– Kończymy już nagrywanie poszczególnych fraz przez aktora – mówi Agnieszka Magnuszewska, rzeczniczka MPK. – Przed świętami usłyszymy go w naszych pojazdach.
Ile zarobi na tym znany łódzki aktor?
Nowy głos będzie tańszy od poprzedniego. Komentator sportowy Tomasz Zimoch za swoje nagrania dostał trzy lata temu ok. 40 tys. zł, umowa z Kamilem Maćkowiakiem opiewa na 25 tys. brutto za blisko 1500 wyrazów i zwrotów. Za ewentualne dogrywanie kolejnych, wynikających np. ze zmian tras, aktor będzie miał płacone w ramach osobnych umów. Podobnie było w przypadku Tomasz Zimocha.
Z tej zmiany nie będą zadowoleni... kibice Widzewa, którym bardzo do gustu przypadła swego czasu zapowiedź Zimocha, gdy w tramwaj lub autobus dojeżdżał do stadionu ich ulubionego klubu: „Panie Turek, kończ Pan ten mecz! Przystanek stadion Widzew! Legendarne miejsce! Legendarny klub!

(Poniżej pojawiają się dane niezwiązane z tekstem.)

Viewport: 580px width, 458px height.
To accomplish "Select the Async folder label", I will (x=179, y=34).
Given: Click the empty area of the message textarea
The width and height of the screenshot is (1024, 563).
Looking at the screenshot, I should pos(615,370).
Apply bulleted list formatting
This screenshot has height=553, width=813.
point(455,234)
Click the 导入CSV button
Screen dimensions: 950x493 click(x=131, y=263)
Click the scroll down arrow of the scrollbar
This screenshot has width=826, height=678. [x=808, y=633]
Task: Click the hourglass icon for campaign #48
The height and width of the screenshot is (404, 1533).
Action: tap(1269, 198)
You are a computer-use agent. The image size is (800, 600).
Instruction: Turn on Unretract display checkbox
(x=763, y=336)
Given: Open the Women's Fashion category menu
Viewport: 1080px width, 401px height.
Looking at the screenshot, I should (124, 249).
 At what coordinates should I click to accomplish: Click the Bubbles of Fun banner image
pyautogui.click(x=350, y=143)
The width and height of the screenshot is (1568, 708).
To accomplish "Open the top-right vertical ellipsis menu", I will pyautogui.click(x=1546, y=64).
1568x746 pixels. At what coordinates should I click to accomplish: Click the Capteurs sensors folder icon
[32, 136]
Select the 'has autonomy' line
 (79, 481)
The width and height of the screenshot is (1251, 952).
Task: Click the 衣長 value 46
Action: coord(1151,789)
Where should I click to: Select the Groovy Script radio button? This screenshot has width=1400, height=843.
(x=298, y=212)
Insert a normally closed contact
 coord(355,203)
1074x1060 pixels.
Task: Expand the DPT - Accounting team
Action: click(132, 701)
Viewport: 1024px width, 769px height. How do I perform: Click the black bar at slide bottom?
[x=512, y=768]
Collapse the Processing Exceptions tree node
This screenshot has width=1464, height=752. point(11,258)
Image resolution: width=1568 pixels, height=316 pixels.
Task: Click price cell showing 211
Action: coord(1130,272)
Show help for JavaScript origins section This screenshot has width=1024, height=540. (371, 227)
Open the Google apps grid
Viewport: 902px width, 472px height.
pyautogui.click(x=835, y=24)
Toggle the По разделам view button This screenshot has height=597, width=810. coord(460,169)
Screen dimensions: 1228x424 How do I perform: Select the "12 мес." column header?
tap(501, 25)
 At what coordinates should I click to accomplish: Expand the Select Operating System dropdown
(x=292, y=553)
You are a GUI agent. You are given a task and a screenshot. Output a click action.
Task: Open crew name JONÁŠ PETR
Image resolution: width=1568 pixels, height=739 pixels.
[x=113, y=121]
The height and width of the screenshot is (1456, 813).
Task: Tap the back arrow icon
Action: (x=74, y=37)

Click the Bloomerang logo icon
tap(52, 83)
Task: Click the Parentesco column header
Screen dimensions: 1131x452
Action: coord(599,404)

Legendarna drużyna!”. Teraz takiej zapowiedzi już nie będzie, co zapewne z ulgą przywitają kibice ŁKS-u, którzy poprzednio mocno protestowali, bo przystanki na al. Bandurskiego przy stadionie tego klubu w taki sposób wyróżnione nie były.
To już trzeci głos MPK Łódź
Kamil Maćkowiak to trzecia osoba, która użycza swojego głosu łódzkiemu MPK. Po raz pierwszy zapowiedzi przystanków pasażerowie usłyszeli w wykonaniu Tomasza Boruszczaka, prezentera łódzkiej telewizji. Towarzyszył łodzianom przez siedemnaście lat. W 2017 roku zastąpił go Tomasz Zimoch, komentator sportowy, który w 2019 roku kandydował do Sejmu i już wtedy mówiło się, że komunikaty powinien czytać ktoś inny. Problem powrócił, gdy Zimoch mandat zdobył, bo niektórzy uważali, że to nie przystoi posłowi...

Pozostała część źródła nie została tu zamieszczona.